What you should do:
Find the line that contains "You are a computer-use" in the records below, then repeat exactly that line and each one after it, leaving pictures out.

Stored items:

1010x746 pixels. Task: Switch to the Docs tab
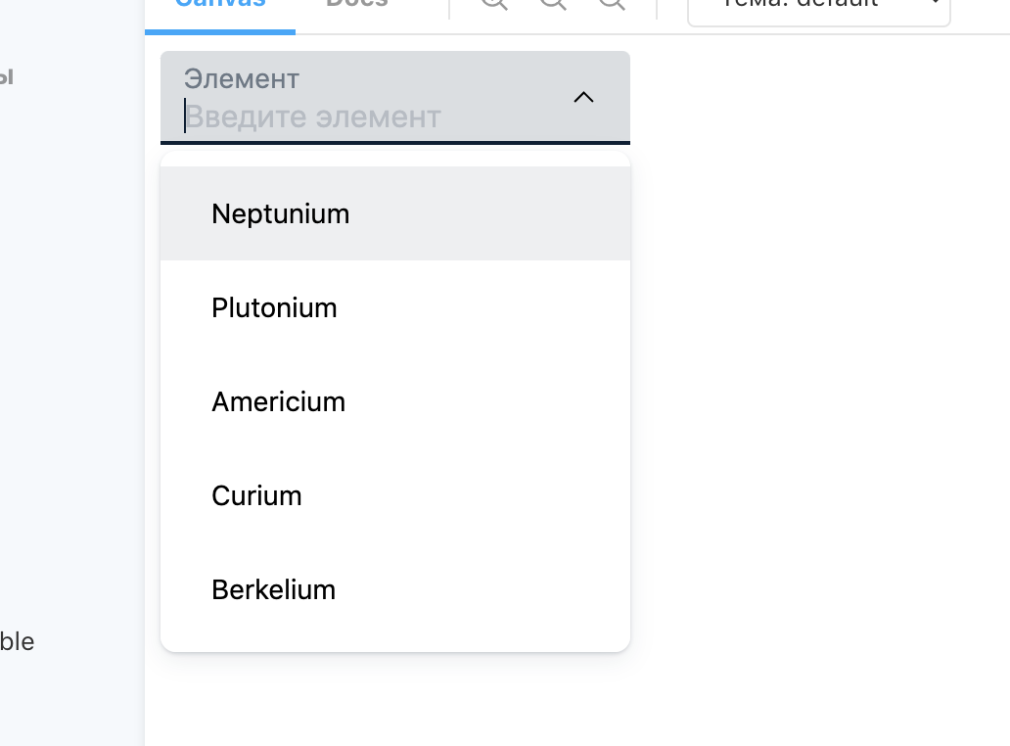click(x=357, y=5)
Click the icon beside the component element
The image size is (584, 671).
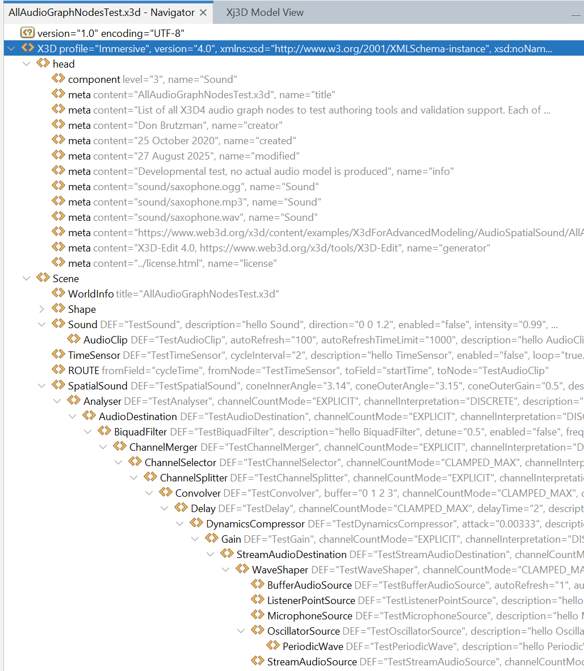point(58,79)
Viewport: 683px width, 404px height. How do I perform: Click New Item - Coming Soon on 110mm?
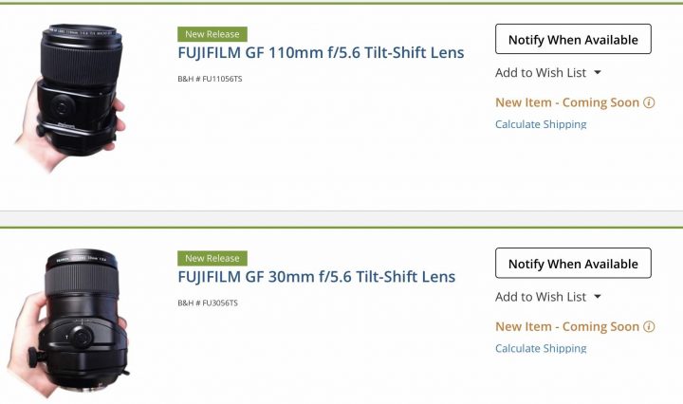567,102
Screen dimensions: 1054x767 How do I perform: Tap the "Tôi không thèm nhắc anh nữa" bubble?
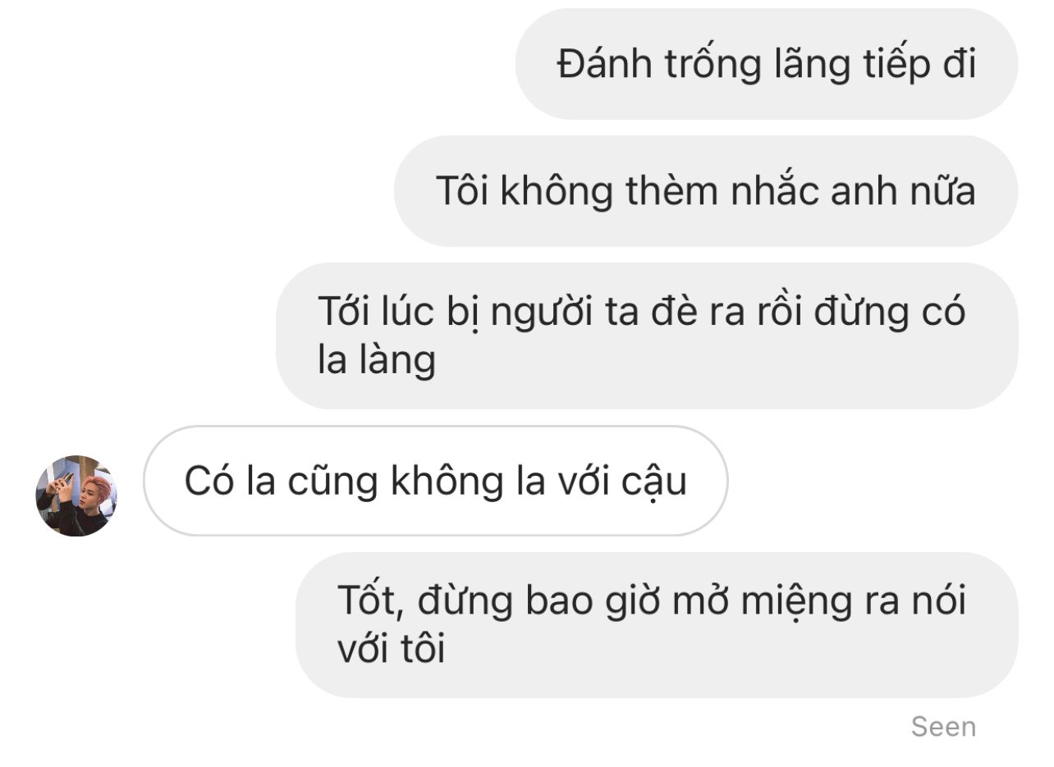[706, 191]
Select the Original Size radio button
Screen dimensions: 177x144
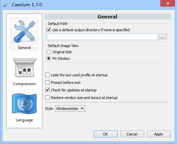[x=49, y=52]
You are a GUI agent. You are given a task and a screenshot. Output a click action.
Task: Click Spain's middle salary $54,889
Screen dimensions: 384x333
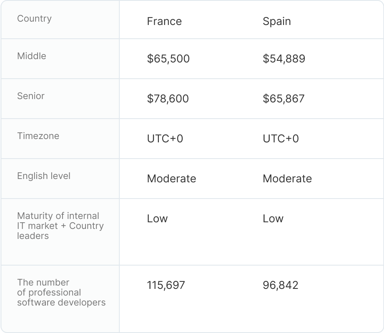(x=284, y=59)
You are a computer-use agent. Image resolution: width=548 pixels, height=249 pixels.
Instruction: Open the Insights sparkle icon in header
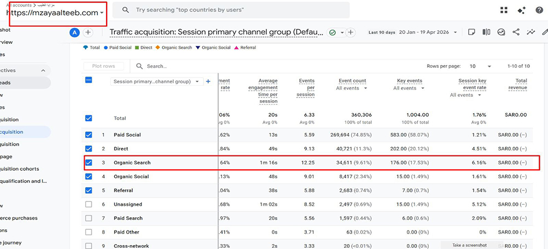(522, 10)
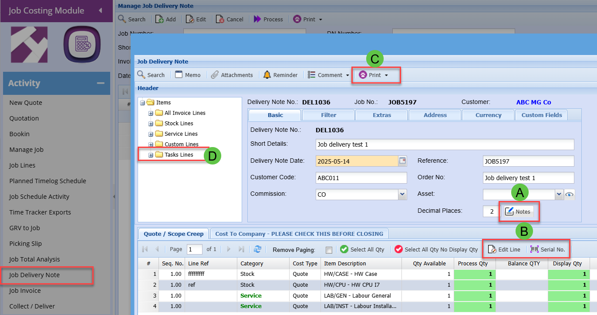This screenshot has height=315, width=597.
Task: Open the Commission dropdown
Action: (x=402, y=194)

Response area:
You are a computer-use agent. Image resolution: width=548 pixels, height=249 pixels.
Instruction: Open the Insights sparkle icon in header
(522, 10)
This screenshot has height=315, width=597.
Task: Open the Commission dropdown
Action: (x=402, y=194)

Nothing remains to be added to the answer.